■ **Goal of the exercise**
Each line below that carries the string "square" must appear in the answer.
Segment Open
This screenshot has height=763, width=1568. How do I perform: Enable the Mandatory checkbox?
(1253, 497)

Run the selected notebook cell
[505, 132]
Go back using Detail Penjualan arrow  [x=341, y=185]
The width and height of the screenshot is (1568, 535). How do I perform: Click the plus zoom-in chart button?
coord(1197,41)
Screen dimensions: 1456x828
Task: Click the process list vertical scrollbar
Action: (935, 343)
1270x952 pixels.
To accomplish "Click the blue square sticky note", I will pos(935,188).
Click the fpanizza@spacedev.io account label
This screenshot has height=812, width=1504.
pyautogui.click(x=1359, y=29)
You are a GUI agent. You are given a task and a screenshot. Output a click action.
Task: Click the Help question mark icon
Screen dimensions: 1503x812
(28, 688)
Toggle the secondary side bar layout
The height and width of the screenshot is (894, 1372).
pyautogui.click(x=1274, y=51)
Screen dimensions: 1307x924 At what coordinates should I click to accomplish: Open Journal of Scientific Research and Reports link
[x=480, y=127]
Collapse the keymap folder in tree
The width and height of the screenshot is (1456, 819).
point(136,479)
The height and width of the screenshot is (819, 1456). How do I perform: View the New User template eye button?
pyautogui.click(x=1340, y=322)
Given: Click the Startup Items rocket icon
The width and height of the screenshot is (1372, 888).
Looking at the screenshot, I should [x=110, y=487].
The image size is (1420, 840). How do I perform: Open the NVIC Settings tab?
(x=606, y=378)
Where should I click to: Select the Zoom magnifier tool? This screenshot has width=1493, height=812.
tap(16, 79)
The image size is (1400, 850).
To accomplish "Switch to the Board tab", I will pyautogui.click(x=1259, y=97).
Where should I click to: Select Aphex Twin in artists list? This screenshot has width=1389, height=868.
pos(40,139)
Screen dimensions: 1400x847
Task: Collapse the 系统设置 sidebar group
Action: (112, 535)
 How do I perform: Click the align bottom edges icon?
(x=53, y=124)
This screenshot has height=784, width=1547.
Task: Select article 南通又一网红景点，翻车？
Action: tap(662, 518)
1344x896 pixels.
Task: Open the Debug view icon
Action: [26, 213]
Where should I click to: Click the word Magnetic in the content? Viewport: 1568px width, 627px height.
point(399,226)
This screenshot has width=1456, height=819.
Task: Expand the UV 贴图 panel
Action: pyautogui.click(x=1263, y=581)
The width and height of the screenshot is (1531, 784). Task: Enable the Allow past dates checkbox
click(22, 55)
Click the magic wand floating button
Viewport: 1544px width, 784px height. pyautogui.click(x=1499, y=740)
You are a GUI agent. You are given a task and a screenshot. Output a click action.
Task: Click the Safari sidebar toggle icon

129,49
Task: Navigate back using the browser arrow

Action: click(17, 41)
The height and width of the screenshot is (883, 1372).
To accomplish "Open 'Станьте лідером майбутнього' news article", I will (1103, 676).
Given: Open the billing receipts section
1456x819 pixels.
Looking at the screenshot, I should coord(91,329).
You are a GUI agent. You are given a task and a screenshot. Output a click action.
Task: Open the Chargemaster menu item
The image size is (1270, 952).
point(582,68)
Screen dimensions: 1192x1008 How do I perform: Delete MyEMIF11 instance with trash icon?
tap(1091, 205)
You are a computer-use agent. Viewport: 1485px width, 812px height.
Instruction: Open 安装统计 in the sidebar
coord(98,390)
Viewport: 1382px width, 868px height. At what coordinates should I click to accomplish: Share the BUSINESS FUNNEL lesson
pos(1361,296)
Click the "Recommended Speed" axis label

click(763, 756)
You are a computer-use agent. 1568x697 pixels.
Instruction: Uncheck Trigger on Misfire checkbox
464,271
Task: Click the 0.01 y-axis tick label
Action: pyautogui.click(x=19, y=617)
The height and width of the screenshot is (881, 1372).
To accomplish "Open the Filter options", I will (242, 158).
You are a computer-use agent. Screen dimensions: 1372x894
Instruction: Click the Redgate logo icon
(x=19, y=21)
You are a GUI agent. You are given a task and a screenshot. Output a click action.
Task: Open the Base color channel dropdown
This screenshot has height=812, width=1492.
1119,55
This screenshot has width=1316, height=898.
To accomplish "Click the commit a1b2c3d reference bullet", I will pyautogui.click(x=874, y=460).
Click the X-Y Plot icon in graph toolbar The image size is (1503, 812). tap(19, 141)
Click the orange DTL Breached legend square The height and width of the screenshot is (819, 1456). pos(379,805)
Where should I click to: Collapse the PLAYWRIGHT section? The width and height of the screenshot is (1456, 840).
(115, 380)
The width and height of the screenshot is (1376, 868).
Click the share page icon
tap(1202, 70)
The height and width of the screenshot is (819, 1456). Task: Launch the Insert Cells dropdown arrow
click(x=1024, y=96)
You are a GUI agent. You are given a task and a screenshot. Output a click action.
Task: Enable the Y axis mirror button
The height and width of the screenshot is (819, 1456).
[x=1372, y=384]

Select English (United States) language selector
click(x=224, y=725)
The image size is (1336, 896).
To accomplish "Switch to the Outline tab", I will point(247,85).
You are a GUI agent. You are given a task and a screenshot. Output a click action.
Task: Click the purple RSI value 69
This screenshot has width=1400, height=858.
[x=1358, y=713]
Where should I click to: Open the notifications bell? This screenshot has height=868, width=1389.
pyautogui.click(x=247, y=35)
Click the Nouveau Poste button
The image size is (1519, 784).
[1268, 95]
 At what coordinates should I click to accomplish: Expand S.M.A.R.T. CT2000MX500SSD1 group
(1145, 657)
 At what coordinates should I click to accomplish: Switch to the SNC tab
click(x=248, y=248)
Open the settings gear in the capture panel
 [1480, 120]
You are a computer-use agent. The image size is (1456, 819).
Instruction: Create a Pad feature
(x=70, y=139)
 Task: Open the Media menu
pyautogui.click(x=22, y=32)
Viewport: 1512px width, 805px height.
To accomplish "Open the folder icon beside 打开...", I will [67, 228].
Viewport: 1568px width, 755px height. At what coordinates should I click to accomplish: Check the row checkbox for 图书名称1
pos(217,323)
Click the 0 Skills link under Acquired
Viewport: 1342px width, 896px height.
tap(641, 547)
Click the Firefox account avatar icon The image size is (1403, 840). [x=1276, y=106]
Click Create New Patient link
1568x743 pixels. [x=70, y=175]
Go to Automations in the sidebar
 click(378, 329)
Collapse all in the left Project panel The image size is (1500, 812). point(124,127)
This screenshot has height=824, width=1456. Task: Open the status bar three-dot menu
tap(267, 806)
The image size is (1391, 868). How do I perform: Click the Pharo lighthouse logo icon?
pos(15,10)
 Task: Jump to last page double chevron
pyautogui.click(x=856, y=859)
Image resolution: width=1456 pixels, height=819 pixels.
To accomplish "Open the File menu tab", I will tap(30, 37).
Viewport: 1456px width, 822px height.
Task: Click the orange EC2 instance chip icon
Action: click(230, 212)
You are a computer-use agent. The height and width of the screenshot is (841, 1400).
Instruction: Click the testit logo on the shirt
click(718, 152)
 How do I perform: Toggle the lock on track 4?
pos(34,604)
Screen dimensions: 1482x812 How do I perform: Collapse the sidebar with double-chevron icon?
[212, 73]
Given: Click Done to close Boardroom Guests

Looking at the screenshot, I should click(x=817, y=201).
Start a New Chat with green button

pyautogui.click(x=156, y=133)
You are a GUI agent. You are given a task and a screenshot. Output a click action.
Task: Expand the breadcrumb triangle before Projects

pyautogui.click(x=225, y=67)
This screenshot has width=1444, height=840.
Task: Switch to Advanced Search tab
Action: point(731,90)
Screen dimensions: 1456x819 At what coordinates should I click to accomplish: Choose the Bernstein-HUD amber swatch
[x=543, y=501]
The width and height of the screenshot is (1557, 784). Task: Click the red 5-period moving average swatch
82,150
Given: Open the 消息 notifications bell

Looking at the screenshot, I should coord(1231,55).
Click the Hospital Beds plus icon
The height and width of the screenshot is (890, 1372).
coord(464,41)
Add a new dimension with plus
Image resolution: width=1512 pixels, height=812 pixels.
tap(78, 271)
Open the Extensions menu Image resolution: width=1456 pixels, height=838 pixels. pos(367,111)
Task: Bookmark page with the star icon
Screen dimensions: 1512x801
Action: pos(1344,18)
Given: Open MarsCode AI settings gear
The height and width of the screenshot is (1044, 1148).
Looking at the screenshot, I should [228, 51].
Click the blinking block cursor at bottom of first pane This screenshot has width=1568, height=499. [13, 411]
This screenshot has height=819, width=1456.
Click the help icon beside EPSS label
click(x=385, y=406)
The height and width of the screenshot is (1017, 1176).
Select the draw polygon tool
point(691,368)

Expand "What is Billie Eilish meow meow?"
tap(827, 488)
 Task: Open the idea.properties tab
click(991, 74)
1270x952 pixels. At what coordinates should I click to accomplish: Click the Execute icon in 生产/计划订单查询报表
Segment Closed
■ **Your solution**
To accomplish "Click the blue square sticky note", I will pos(935,188).
Click the orange DTL Breached legend square The height and width of the screenshot is (819, 1456). pos(379,805)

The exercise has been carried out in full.